Car il en faut peu pour avoir la certitude d’être face à un grand film. Ici une poignée de plans évocateurs offrent en l’espace de quelques minutes un univers social immédiat, brossé d’une main de portraitiste, entre l’homme et la société. Entre le grain de sable et le rouage. Le film commence par un montage parallèle, vif et calme à la fois : un vieux patriarche fume, les yeux dans le vague, des ouvriers se font expulser d’une usine, et une jeune femme pleure en se faisant masser. Cette fragmentation de la famille, qui va se détailler par la suite à travers l’apparition d’autres personnages liés par le sang, ouvre déjà la voie : comment peut-on réunir cette cellule familiale en un plan ? Le film n’y parviendra pas, d’ailleurs ; au moment d’une photographie de famille, enfin réunie dans le cadre, manque Leila, qui prend la photo : c’est la sœur invisible et pourtant présente dans chaque interstice, dans chaque action, dans chaque pensée. Elle est l’héroïne sans place et sans image pour la fixer, elle est la résistante intuitive, le cœur qui bat et le sang qui coule. Ironiquement, même lorsqu’enfin l’espace le suggère, Leila est derrière ; elle prend acte, à travers son regard, de cette inscription sociale. C’est elle seule qui peut ramener la famille en un noyau ; seulement au prix de son extraction.
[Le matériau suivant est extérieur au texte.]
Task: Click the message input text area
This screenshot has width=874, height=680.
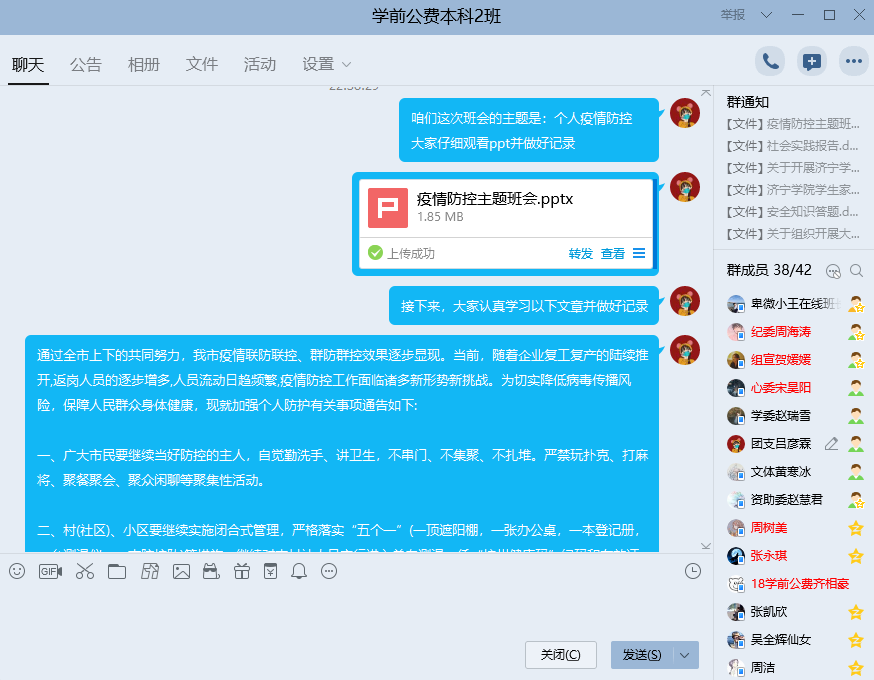Action: [x=350, y=610]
C’est une des merveilleuses idées de ce film d’un jeune réalisateur (son second seulement) qui a tout compris à ce que veut dire l’écriture des personnages et leur mise en scène. Sans ne jamais rien appuyer par des effets, la scénographie comme le scénario viennent évoquer, parfois sans peur de dire ou de montrer, le drame qui se joue. Quelle idée extraordinaire de montrer Leila dans quasiment tous les plans de ce film de 2h40, saturé d’espaces bouchés, entravés, obstrués, pour donner à dire combien sa place ne figure pas dans une société à certains égards archaïques ; patriarcale d’une façon définitive, économiquement fragile (la logique du film suit aussi les accords américains sur le nucléaire), bardée de paradoxes sociaux, religieux et institutionnels qui musèlent la rébellion et la soif de beaux lendemains.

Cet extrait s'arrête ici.